◆ WERKOPDRACHT 1
Leg in één tot drie zinnen uit waarom het hoger beroep van appellant volgens de samenvatting van de WIA-uitspraak niet slaagde.
◆ WERKOPDRACHT 2
Schrijf een vervolg op de samenvatting van de WIA-uitspraak dat begint na de laatste zin ervan.

◆ GESELECTEERD FRAGMENT
ECLI:NL:CRVB:2025:279
Centrale Raad van Beroep
- Schadevergoedingsuitspraak
- Rechtspraak.nl
Beëindiging van WIA-uitkering en schadevergoeding wegens overschrijding redelijke termijn
In deze zaak heeft de Centrale Raad van Beroep op 19 februari 2025 uitspraak gedaan in hoger beroep over de beëindiging van de WIA-uitkering van appellant per 3 oktober 2019. De Raad oordeelde dat het Uitvoeringsinstituut werknemersverzekeringen (Uwv) terecht had besloten dat appellant minder dan 35% arbeidsongeschikt was. Appellant had zich ziekgemeld met psychische en rugklachten, maar de Raad volgde zijn standpunt niet dat hij meer beperkingen had dan het Uwv had aangenomen. De Raad benoemde psychiater dr. J.J.D. Tillanus als deskundige, die op 18 oktober 2023 rapporteerde dat appellant een somatische symptoomstoornis had, maar de door het Uwv vastgestelde beperkingen in de Functionele Mogelijkhedenlijst (FML) grotendeels onderschreef. De Raad concludeerde dat de beëindiging van de WIA-uitkering op goede gronden was en dat het hoger beroep van appellant niet slaagde.

◆ GEGEVENSFRAGMENTEN

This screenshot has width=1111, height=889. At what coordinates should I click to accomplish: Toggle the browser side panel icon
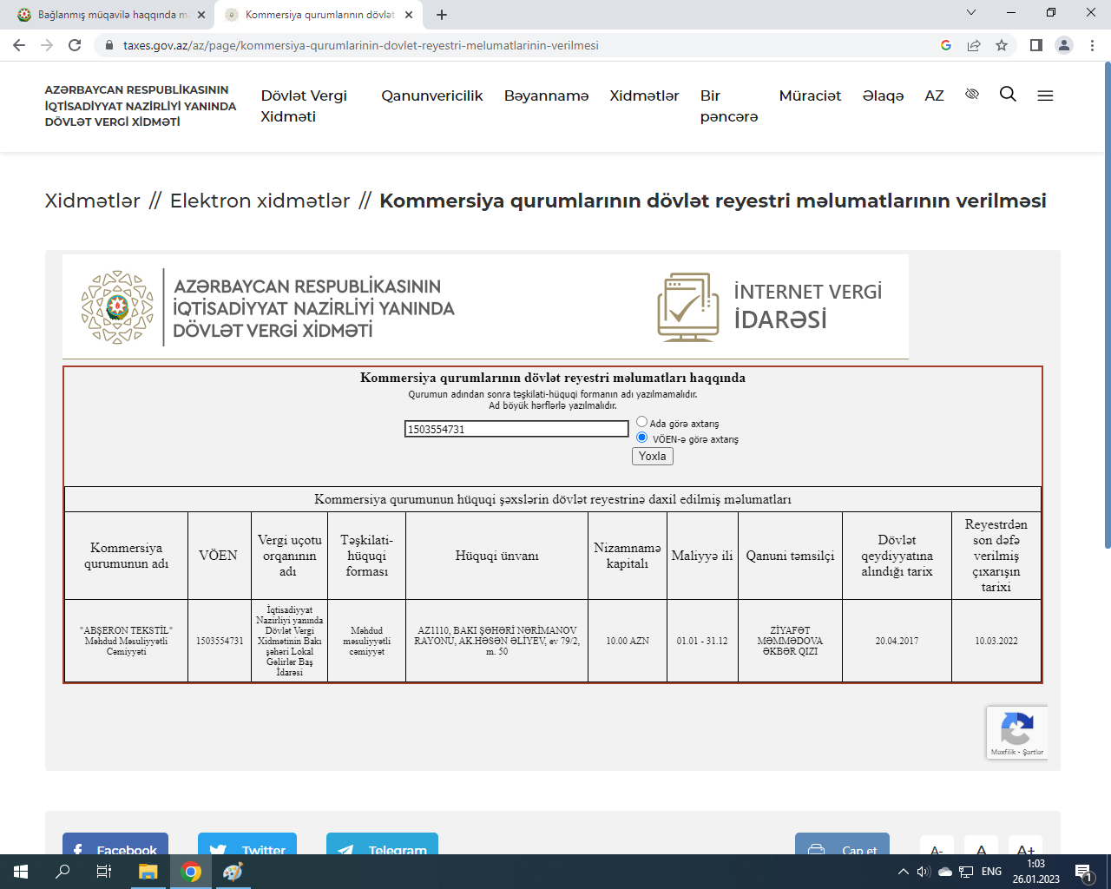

---

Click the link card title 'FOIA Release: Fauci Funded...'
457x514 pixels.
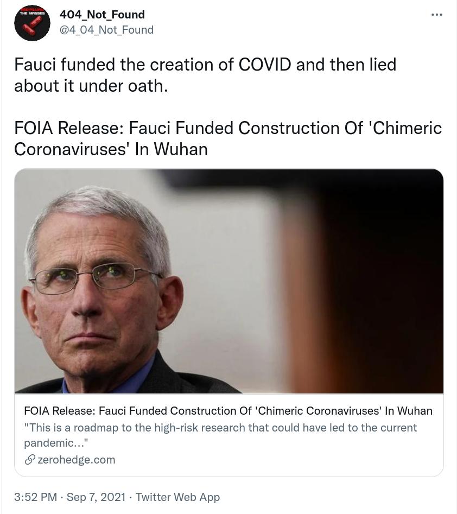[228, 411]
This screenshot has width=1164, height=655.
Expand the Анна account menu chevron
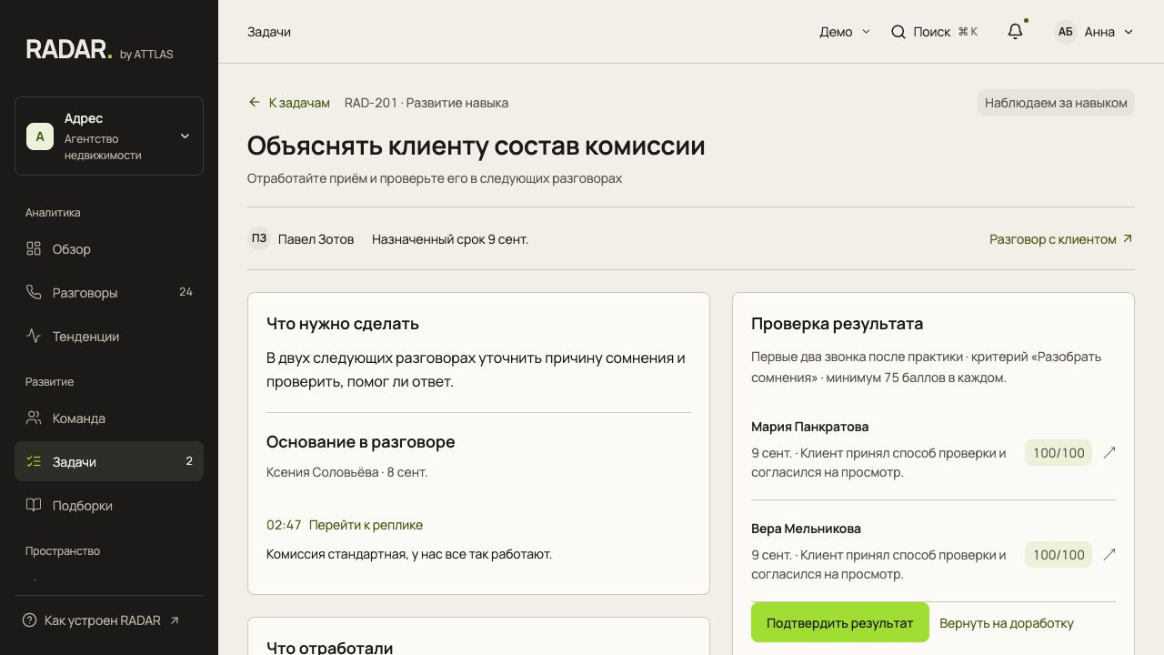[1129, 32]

◆ ANTWOORDVAK 1
Het hoger beroep slaagde niet omdat de beëindiging van de WIA-uitkering op goede gronden was: het Uwv had terecht besloten dat appellant minder dan 35% arbeidsongeschikt was. De Raad volgde het standpunt van appellant dat hij meer beperkingen had niet. De benoemde psychiater onderschreef de door het Uwv vastgestelde beperkingen in de FML grotendeels.

◆ ANTWOORDVAK 2
Daarnaast heeft appellant verzocht om schadevergoeding wegens overschrijding van de redelijke termijn in de procedure. De Raad oordeelde dat de redelijke termijn was overschreden en kende appellant een schadevergoeding toe van € 2.000,-. De Raad veroordeelde het Uwv en de Staat der Nederlanden tot betaling van schadevergoeding en proceskosten aan appellant. De uitspraak bevestigde de eerdere beslissing van de rechtbank Limburg, die het beroep van appellant tegen het besluit van het Uwv ongegrond had verklaard.